The present invention relates to a general-purpose asynchronous transceiver receiver circuit, which has a high error rate when receiving a data transmission from a noisy impulse transmitter by a conventional external connection terminal, and when such error data is received, the receiver malfunctions. The clock signal (RXCLK) by the external input terminal is faster than the data transmission clock so that the transmission data can be received by the actual data receiver clock unit, and the input data is discriminated by two or more identical data out of the three data inputs to transmit the transmission data. By storing in the storage unit, the error rate of the transmission data is significantly lowered, thereby preventing the transmission of the error data.

Description

General Purpose Asynchronous Transceiver Receiver Circuit

1 is a circuit diagram of a general-purpose asynchronous transceiver receiver according to an embodiment of the present invention,

2 is a dedicated data arrangement of the general purpose asynchronous transceiver according to the embodiment of the present invention.

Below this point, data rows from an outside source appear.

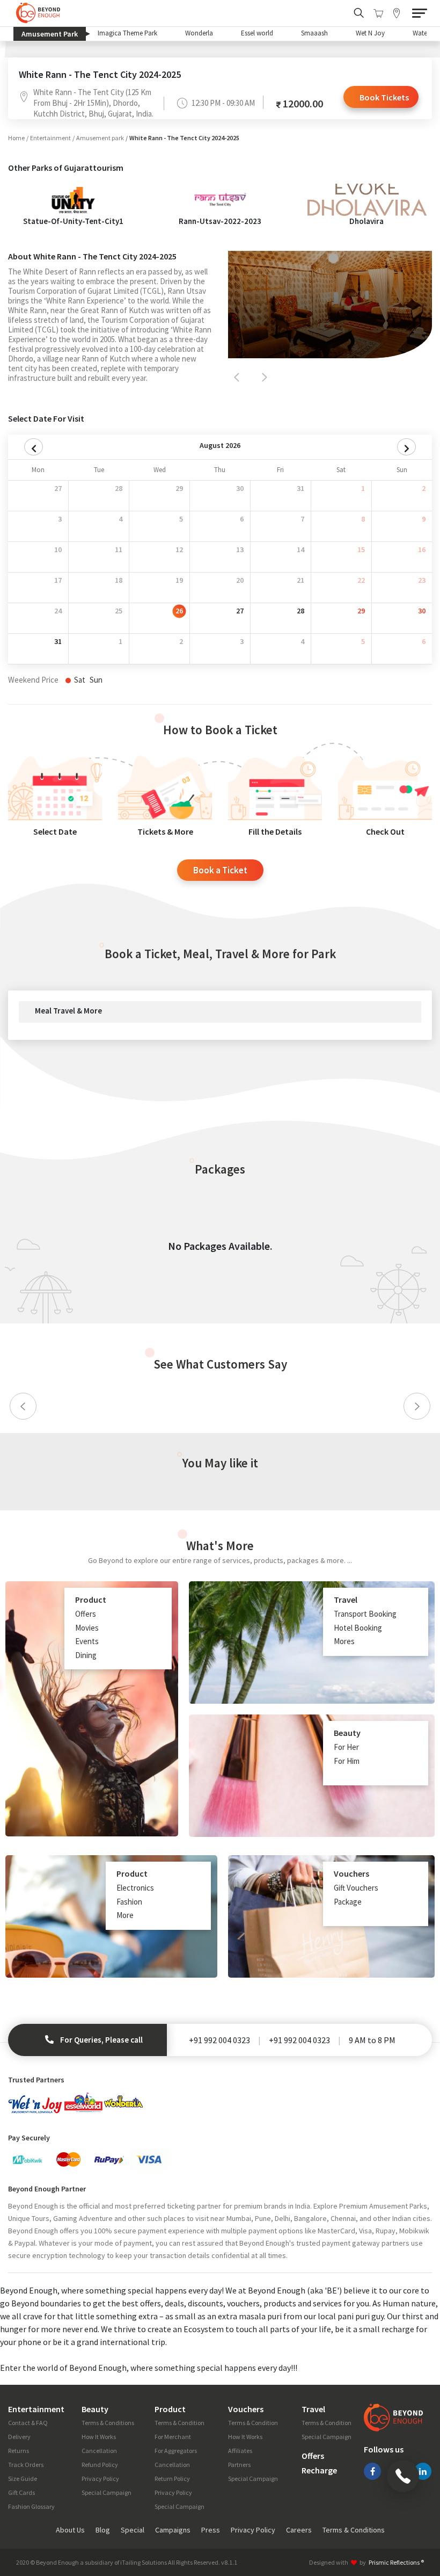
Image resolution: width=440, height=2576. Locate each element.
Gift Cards (21, 2492)
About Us (70, 2530)
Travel (313, 2409)
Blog (103, 2530)
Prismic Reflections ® (396, 2562)
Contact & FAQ (28, 2423)
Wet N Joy (370, 33)
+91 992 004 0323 (219, 2040)
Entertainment (50, 138)
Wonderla (199, 33)
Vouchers (245, 2409)
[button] (237, 377)
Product (170, 2409)
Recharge (319, 2470)
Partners (239, 2465)
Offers (313, 2455)
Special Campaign (106, 2492)
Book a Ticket (220, 870)
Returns (18, 2451)
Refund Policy (100, 2465)
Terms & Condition (179, 2423)
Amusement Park (53, 33)
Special (132, 2530)
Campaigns (172, 2530)
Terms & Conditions (108, 2423)
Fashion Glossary (31, 2506)
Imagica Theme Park (127, 33)
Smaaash (314, 33)
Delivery (19, 2437)
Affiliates (240, 2451)
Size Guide (22, 2478)
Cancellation (99, 2451)
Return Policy (172, 2478)
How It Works (99, 2437)
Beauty (95, 2409)
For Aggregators (176, 2451)
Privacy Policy (100, 2478)
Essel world (257, 33)
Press (210, 2530)
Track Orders (25, 2465)
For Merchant (173, 2437)
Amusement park (100, 138)
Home (16, 138)
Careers (299, 2530)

* Explanation of symbols for main parts of the drawings

1: control unit 2: transmission data comparison unit

3: transmission data storage section 4: decoder section

5:16 binary counter part

The present invention relates to a general-purpose asynchronous transceiver receiver circuit. More specifically, it uses a faster clock than the actual data receiver clock and uses a hexadecimal counter to receive transmission data in real data receiver clock units. The present invention relates to a general-purpose asynchronous transceiver receiver circuit for discriminating input data from two or more pieces of identical data and storing the input data in a transmission data storage unit, thereby significantly reducing the error rate of transmission data and preventing transmission of error data.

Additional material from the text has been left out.